L’accroissement des exigences du travail et le renforcement de la concurrence pour des postes qui se raréfient, conduisent parfois à des comportements néfastes.

Le présentéisme renvoi au burn-out, épuisement professionnel du à une surcharge de travail et au bore-out, épuisement professionnel par l’ennui, tous deux aux conséquences pouvant être fatales.

Il peut provoquer une diminution de la qualité du travail et des décisions, augmenter le temps de guérison du malade, ainsi qu’accroitre le nombre d’accidents.

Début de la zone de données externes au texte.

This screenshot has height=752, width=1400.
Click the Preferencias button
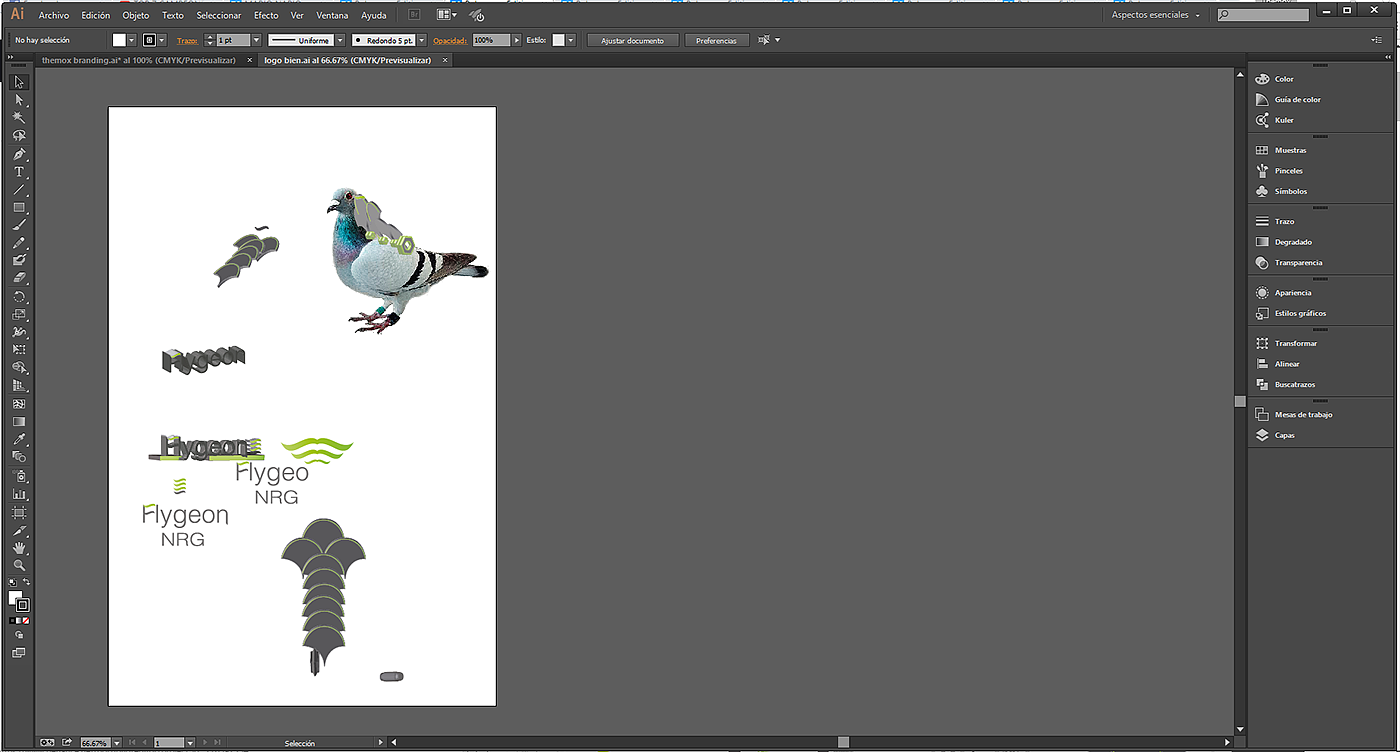716,40
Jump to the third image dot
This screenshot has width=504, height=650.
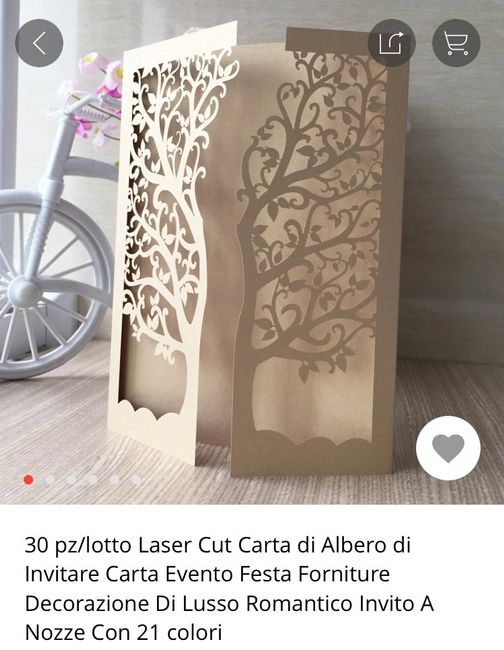(x=71, y=480)
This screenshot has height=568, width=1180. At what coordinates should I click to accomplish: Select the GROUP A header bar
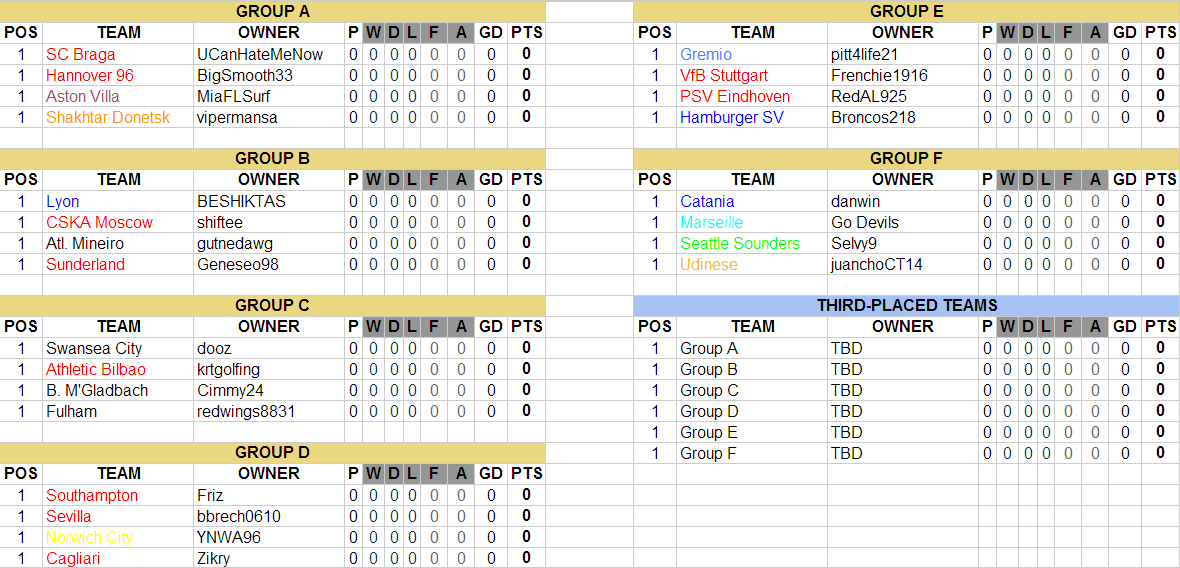273,11
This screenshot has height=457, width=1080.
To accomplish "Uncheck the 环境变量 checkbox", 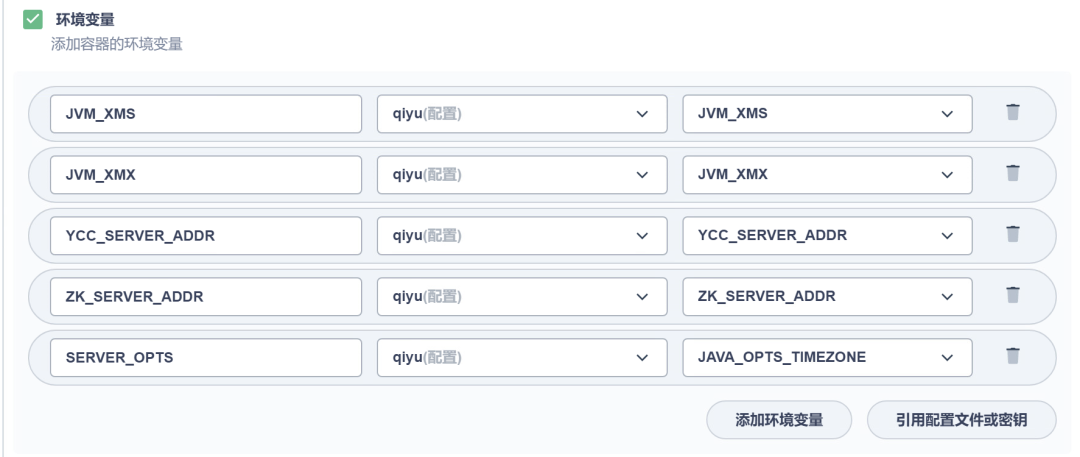I will click(x=32, y=19).
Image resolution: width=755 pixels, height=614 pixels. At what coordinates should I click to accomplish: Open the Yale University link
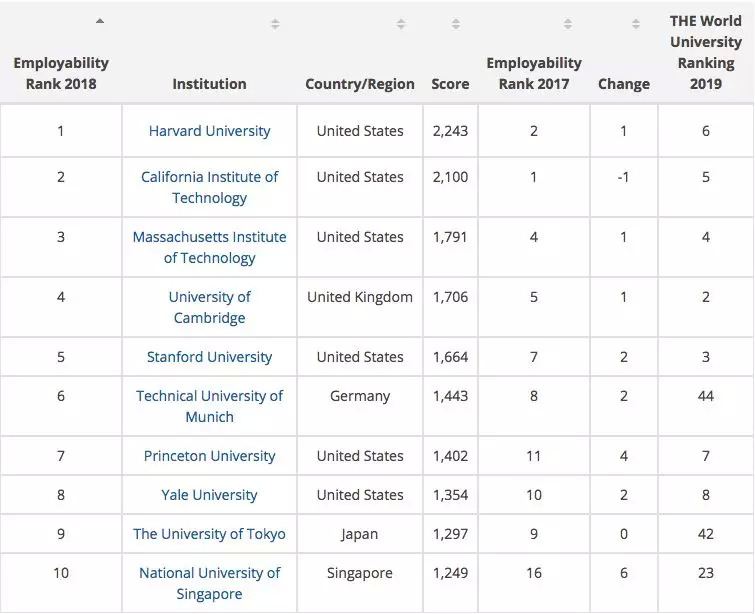pos(209,495)
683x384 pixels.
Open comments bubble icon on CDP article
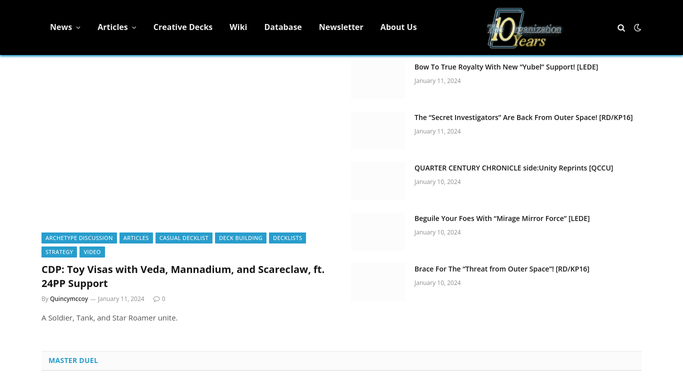156,299
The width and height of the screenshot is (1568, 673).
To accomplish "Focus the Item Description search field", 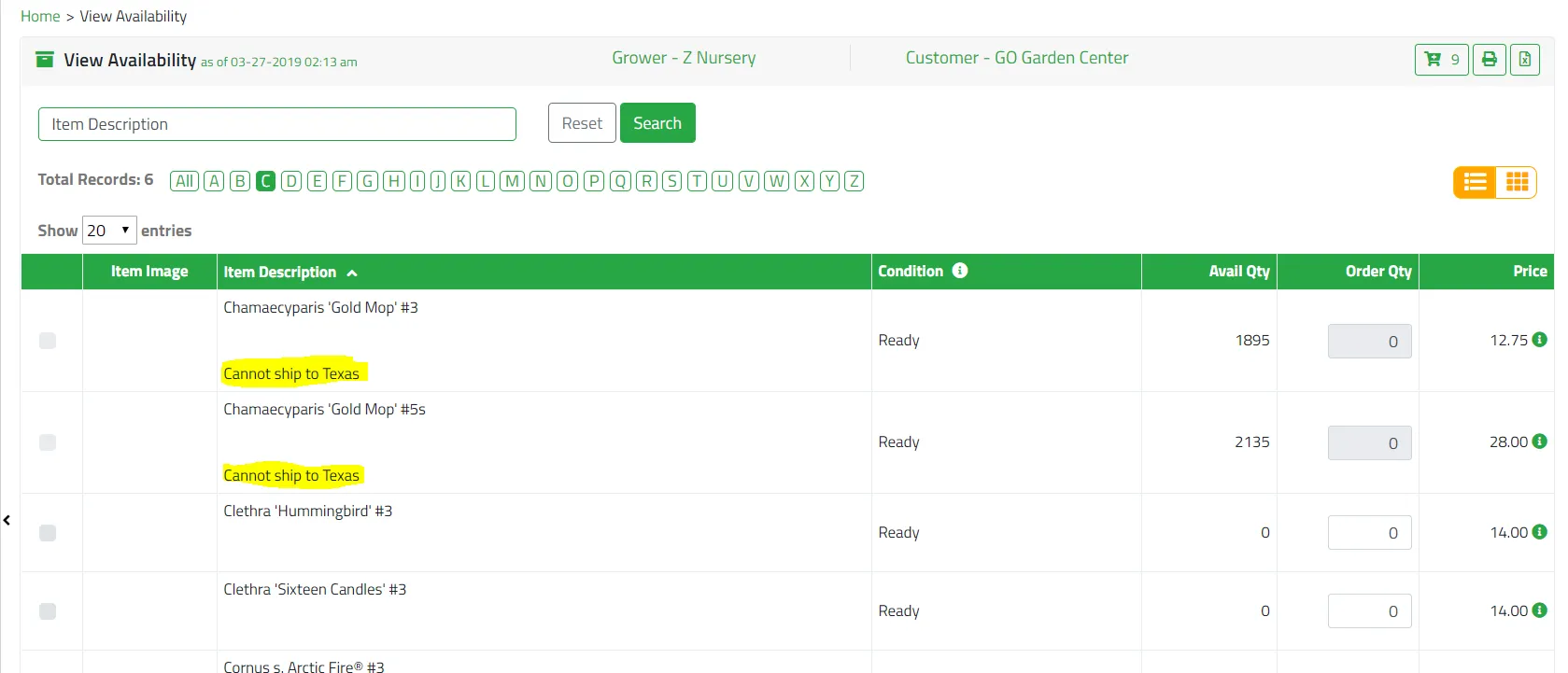I will [277, 124].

Le présentéisme peut donner lieu à des situations étonnantes de la part des collaborateurs comme :

  • La sortie en nombre de tous les salariés, dès que le directeur est parti.
  • A des techniques de duperies pour faire croire à sa présence, comme celle de la veste laissée sur le dossier de la chaise,
  • Programmer des envois de mails à 19h ou 20h,
  • Prévenir d’une réunion imminente et longue nécessitant de s’isoler afin de partir en toute discrétion…

 Que faire pour prévenir ou guérir de situations de présentéisme ?

  • Former les managers à détecter les personnes souffrant de présentéisme en analysant :
  • Certaines données révélatrices d’une charge importante de travail comme :
  • Les heures supplémentaires récurrentes,
  • L’explosion des comptes épargne-temps,
  • Le report systématique de la prise de congés,
  • Les mails, texto tard le soir ou le weekend…
  • La perte de lien sociale avec l’entreprise :
  • L’isolement
  • Absence des lieux de convivialités
  • Revoir les critères d’attribution des primes liées à la performance
  • Mettre en place des horaires d’ouverture et de fermeture des bureaux
  • Instaurer le droit à la déconnexion et une charte de bonne conduite
  • Ne pas programmer de réunion après 17h et en réguler le temps
  • Instaurer ces consignes lors de l’entretien annuel…

La notion de présentéisme doit faire partie prenante des objectifs que l’entreprise souhaite se donner dans une optique d’optimisation du temps et de qualité de vie au travail et l’entretien annuel est un moment favorable pour en rappeler les termes.